Holds main function that solves all of the matrices using the help of the other classes/functions. More...

#include <iostream>
#include <iomanip>
#include <string>
#include <sstream>
#include <ctime>
#include <time.h>
#include <math.h>
#include "Logger.h"
#include "Matrix.h"
#include "Diffusion_1D.h"
#include "Diffusion_2D.h"
#include "Diffusion_ADI1.h"
#include "Diffusion_ADI2.h"
#include "Diffusion_ADI3.h"
#include "Convection_2D.h"
#include "ReadInitialData.h"
#include "UpdatableMatrix.h"
#include "Interpolation.h"
#include <omp.h>

Macros

#define min_PSD   1e-10
 
#define min_V   1e-10
 
#define min_Dxx   1e-10
 

Functions

int main (int argc, char *argv[])
 

Detailed Description

Holds main function that solves all of the matrices using the help of the other classes/functions.

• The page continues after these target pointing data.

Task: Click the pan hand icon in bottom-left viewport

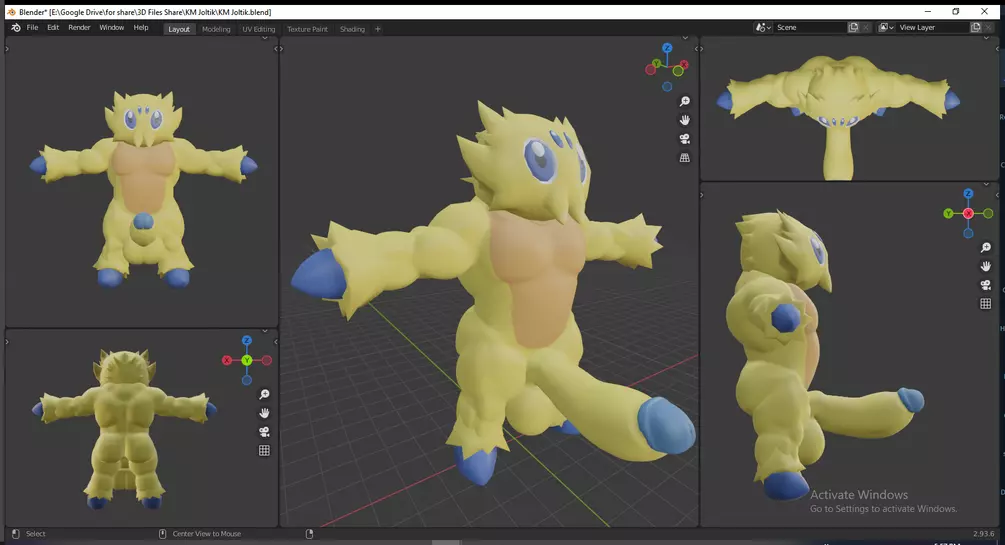Action: [265, 413]
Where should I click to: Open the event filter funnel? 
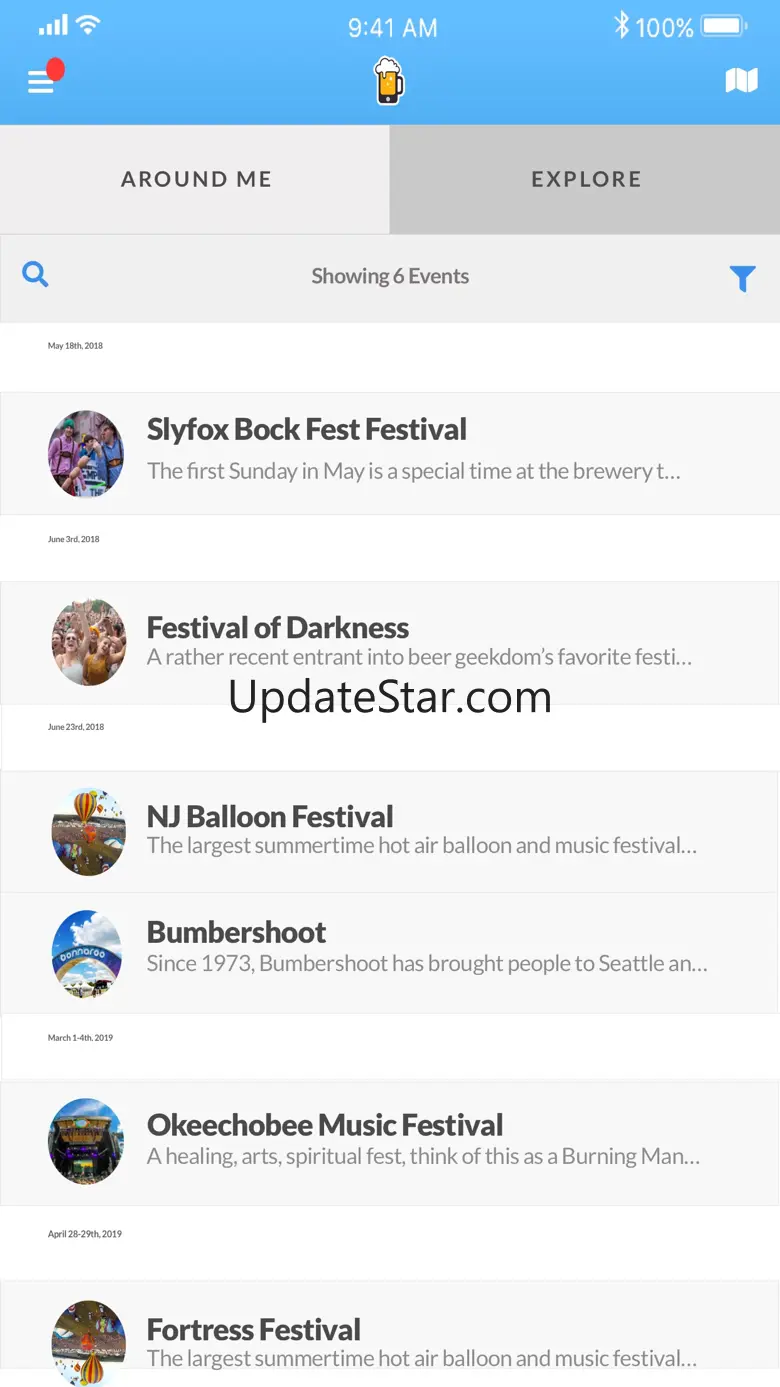click(742, 278)
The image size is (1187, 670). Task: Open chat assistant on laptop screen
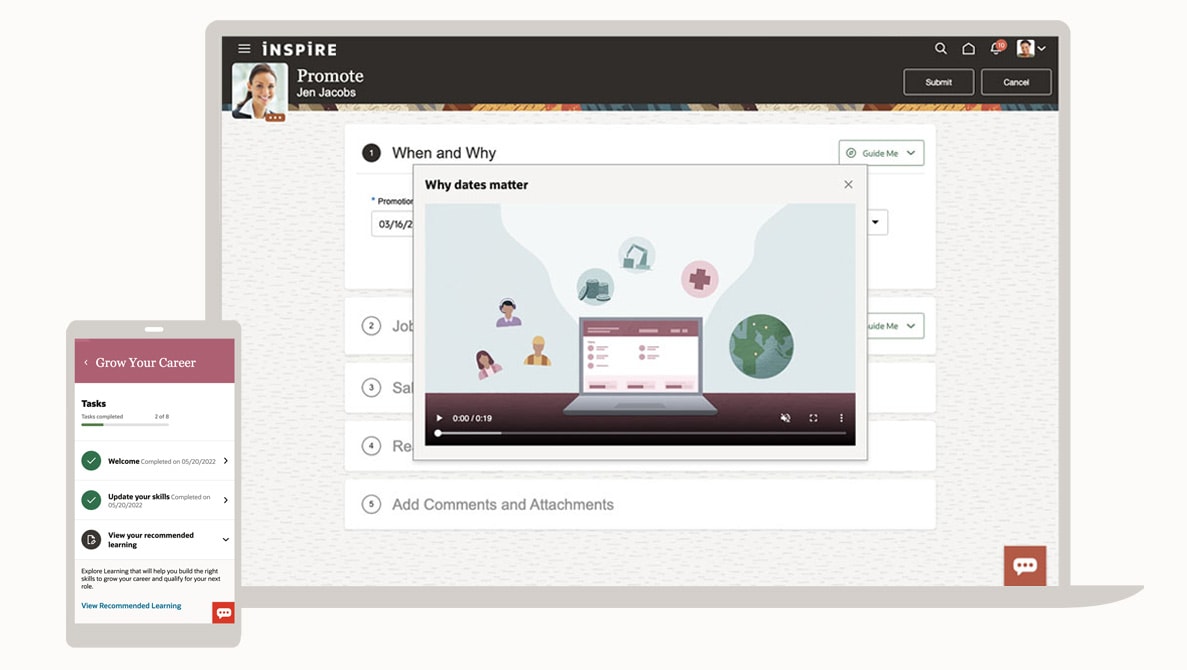[x=1025, y=565]
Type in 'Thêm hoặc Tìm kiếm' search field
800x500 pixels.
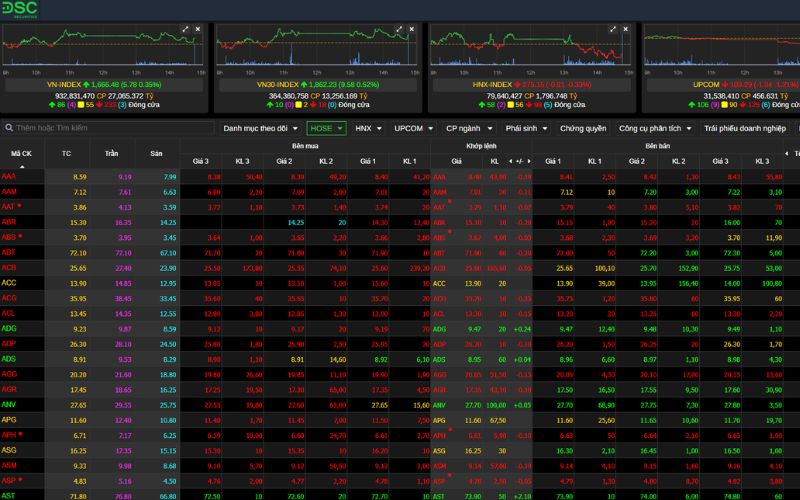pyautogui.click(x=60, y=128)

Diffusion + convection code, VERB4D.

The code solves the Fokker-Planck equation with convection terms:

\[ \frac{\partial f}{\partial t} = v_{\Phi} \frac{\partial f}{\partial \Pi} + v_{R} \frac{\partial f}{\partial R} + \frac{1}{G} \frac{\partial}{\partial L} G D_{LL} \frac{\partial f}{\partial L} + \frac{1}{G} \frac{\partial}{\partial V} G (D_{VV} \frac{\partial f}{\partial V} + D_{VK} \frac{\partial f}{\partial K}) + \frac{1}{G} \frac{\partial}{\partial K} G (D_{KV} \frac{\partial f}{\partial V} + D_{KK} \frac{\partial f}{\partial K}) + Losses * f + Sources \]

where f is a Phase Space Density (PSD); Φ is MLT angle, R is radial distance from Earth center, $ V≡μ∙(K+0.5)^2 $ is a combination of adiabatic invariants μ and $ K≡ {J}{\sqrt{8μ}} $; L is the third adiabatic invariant; D are bounce-averaged diffusion coefficients; $ v_Φ $, $ v_R $ are drift velocities; G is the Jacobian of the transformation from (μ,J,L) to (V,K,L)

The solver first reads in data using ReadInitialData() then procedes to calculate convection and diffusion based on the data it received. Convection_2D() is calculated followed by Diffusion_1D() and Diffusion_2D(). Lastly, the solver calculates Diffusion in 2 dimensions using one of the 3 defined diffusion_ADI functions. The current solver is set-up to use Diffusion_2D_ADI3() currently.